● To do:
**A.** In the write-up on slow VBA garbage collection, how long does destroying the objects take when their number reaches 300k?
**B.** Continue the write-up on slow VBA garbage collection from its last sentence.

● Excerpted text:
****************************************

Background
When I was processing some data using VBA, I noticed that if ~100k class objects were added into a Dictionary (Microsoft Scripting Runtime), the script would stuck for several seconds at the end. If the objects quantity were increased to ~160k, it will stuck for 10+ sec.
Cause
After a few tests and searches on the Internet, I found the issue was most probably caused by GC (garbage collection) of VBA. The GC mechanism of VBA is that whenever the reference count of an object drops to zero, the object is destroyed. However, due to unknown reason, such mechanism seems to exhibit a time complexity of O(n²). That is, if the object quantity increases, the GC time will increase drastically.
Relationship between Time & Object #
To verify the issue, I wrote a small piece of code to cram certain quantity of myClass objects into a Collection (result as above; code at the end of article). From the chart, it is obvious that while the creating time is linear to object # (blue line), the destroying time is quadratic to object #. When object # reaches 300k, creating only takes 0.8 sec, but destroying takes near 12 sec.
Other findings
Per further test, other findings include:
- This issue only exists for class object, but not for data type (e.g. integer, string, UDT, etc.). This is because data type are not objects and the GC does not depend on "zero reference count".
- When the container is an object (e.g. Dictionary, Collection), the issue can be stably reproduced. When the container is an array, the reproduction of issue is not stable.
- The issue only exists if the class objects are initialized. It doesn’t exist if the object is only declared. This can be easily understood: if the object is not initialized, no GC is involved.

****************************************

● Given records:
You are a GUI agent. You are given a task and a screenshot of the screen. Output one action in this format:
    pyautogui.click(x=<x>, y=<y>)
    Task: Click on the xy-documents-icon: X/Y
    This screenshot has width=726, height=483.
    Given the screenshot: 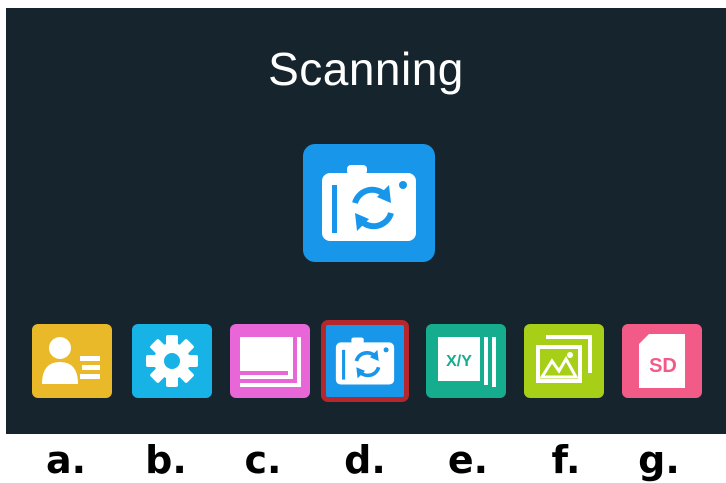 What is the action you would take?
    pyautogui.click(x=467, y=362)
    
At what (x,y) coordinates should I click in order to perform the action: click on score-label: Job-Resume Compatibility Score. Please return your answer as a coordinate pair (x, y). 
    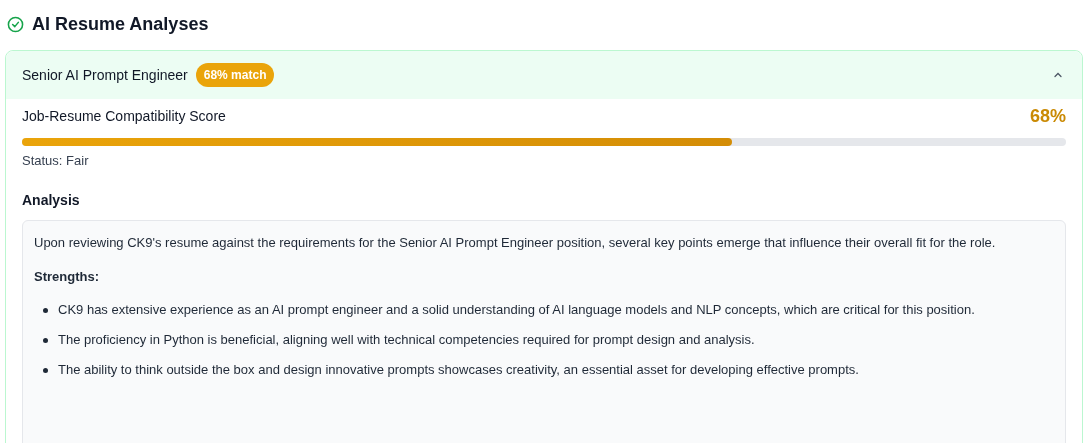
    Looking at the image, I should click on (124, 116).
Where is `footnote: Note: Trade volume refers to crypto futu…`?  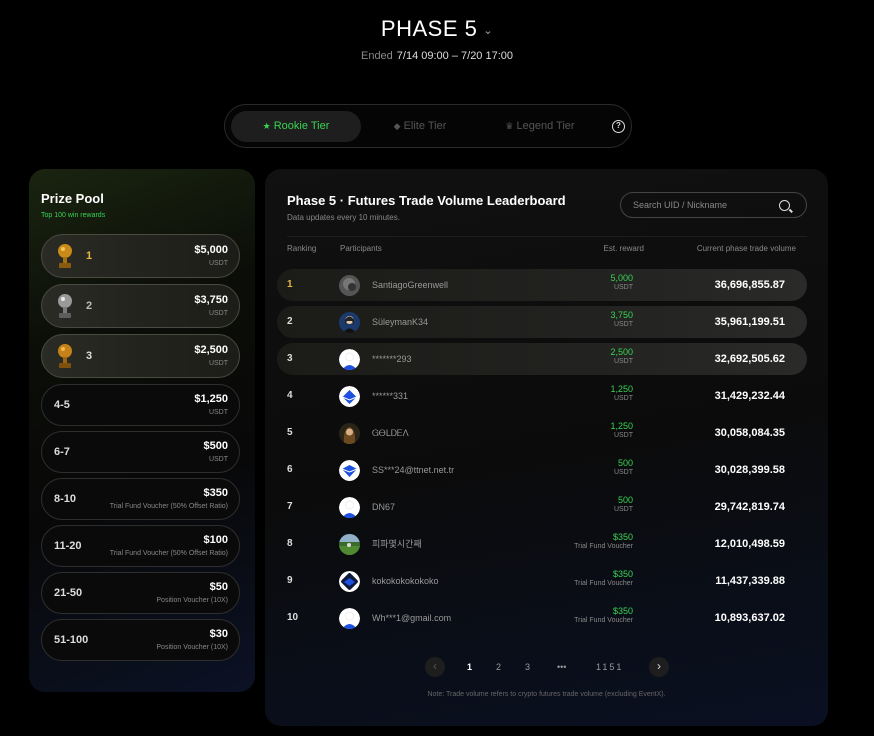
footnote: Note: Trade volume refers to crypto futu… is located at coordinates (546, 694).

****************************************

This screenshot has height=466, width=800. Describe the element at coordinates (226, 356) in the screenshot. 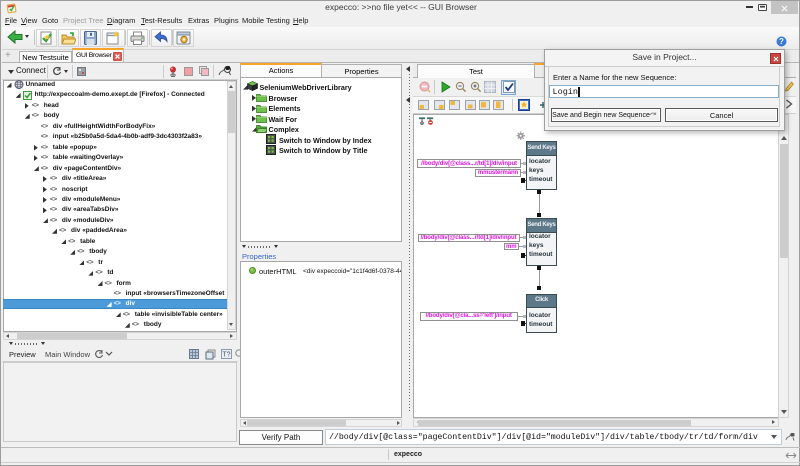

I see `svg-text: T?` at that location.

****************************************

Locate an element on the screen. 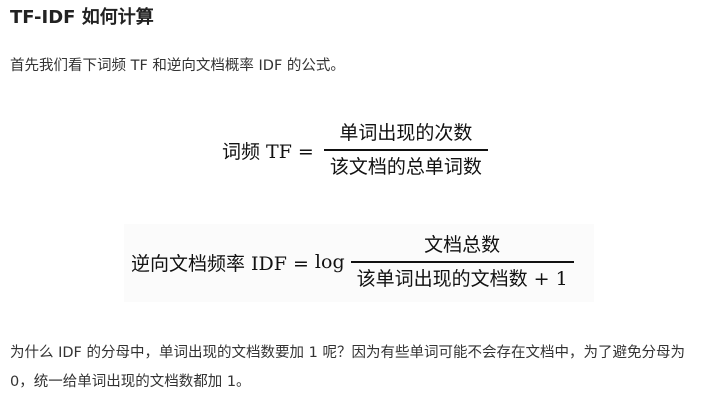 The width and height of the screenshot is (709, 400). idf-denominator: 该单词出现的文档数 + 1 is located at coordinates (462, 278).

****************************************

● Answers to each task:
**A.** Nearly 12 seconds.

**B.**
Workaround
As the issue is too foundamental, I could not find any good solutions. Workarounds include:
- Avoid using Class. Use UDT (user-defined type) instead. However, there are too many demands not achievable with UDT.
- Only initialize the objects where necessary (i.e. avoid Cartesian product of dimensions with high correlation).
- Use other languages (such as Power Query M).
Appendix
Test code as follows.
Option Explicit
Sub TestScrrunClassSpeed()
Dim c As New Collection 'Scripting.Collection
Dim rgIO As Range 'Range for input/output
Dim arrIO As Variant 'Temporary array for input/output
Dim i& 'Iterator
Dim testnr%, qty& 'The # and object quantity of each test
Dim t!(0 To 2) 'The start time, create time and destroy time
'Read parameter from sheet: column A defines object quantity of each test
Set rgIO = Sheets("Result").Range("A2:C31")
arrIO = rgIO.Value
'Do each test
For testnr = LBound(arrIO) To UBound(arrIO)
'Read object quantity and prepare
qty = CLng(arrIO(testnr, 1))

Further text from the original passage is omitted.